VC Strine, Withholding Votes, and the Impact on Corporate Governance
J. Robert Brown |
Saturday, April 12, 2008 at 06:15AM We wrote in the past about VC Strine's views on certain classes of investors and the impact on corporate governance. In particularly, he noted that directors were well paid but often beholden to shareholders because of the fear of a withhold campaign. As he noted, investors "can use the threat of a withhold campaign to bargain for concessions and the seating of some of their favorites by action of the incumbent slate." We noted in turn that this turned actual practice on its head, that directors were almost never removed through a withhold campaign. Instead, directors can only be removed in any meaningful way by not getting renominated by the board, a place where the CEO has considerable influence. So directors do want to retain their position but to do so must be beholden to management.

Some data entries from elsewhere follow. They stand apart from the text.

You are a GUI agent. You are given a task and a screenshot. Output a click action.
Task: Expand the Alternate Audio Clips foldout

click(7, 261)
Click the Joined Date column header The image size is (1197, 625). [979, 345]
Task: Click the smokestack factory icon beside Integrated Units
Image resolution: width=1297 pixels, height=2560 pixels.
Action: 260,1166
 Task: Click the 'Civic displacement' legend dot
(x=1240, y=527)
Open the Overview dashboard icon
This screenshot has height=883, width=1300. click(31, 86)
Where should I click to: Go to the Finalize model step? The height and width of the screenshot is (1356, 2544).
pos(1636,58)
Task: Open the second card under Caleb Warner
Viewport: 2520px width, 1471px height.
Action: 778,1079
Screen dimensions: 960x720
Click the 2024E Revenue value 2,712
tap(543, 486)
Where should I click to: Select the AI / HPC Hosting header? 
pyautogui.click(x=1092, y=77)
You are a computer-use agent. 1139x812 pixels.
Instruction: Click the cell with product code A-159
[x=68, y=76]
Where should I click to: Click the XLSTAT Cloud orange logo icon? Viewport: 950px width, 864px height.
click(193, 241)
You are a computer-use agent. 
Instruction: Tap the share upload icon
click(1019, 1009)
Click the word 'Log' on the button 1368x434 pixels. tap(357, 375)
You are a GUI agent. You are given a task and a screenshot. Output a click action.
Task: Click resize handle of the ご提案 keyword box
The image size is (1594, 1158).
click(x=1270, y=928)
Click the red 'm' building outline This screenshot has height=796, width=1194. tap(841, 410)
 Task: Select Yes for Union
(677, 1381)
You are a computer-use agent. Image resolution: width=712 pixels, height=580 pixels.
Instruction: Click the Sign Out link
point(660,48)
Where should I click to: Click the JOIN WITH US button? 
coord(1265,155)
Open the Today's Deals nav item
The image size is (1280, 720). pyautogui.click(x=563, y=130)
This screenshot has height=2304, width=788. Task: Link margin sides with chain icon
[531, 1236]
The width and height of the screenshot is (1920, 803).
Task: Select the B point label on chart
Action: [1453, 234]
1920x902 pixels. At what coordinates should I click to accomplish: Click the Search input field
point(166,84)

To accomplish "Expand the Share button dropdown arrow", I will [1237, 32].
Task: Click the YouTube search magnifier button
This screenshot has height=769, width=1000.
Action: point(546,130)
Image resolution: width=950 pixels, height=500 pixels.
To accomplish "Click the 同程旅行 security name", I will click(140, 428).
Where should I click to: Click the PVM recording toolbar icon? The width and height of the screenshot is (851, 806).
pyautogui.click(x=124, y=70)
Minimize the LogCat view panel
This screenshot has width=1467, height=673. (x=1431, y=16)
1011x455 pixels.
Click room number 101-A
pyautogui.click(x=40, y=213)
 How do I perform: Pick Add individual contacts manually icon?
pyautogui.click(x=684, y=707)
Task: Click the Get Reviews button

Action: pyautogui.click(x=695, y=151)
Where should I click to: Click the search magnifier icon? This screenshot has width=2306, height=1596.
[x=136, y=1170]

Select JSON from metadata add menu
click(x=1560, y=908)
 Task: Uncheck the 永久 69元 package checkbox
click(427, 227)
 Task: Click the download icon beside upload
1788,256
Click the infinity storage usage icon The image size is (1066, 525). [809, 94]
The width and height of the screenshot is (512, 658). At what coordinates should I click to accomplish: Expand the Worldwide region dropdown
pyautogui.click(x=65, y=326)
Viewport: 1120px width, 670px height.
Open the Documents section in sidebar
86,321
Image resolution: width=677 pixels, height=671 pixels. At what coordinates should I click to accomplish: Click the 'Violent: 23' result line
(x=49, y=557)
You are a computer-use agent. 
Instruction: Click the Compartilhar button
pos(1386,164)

With that in mind, we note the high profile dispute over the directors of Morgan Stanley. Several large mutual funds, including Calpers, opted to withhold votes from a number of directors, including Chairman and Chief Executive John Mack. Why? As the Journal noted, the investors were doing so "because of their failure to generate returns consistent with the broad stock market and because compensation for executives isn't tracking profitability."
And the impact of this withhold campaign? The directors were overwhelmingly reelected, including John Mack, who received around 95% of the total votes cast. While its only one example, it is also typical. The number of instances when directors actually fail to get a majority as a result of a withhold campaign? One.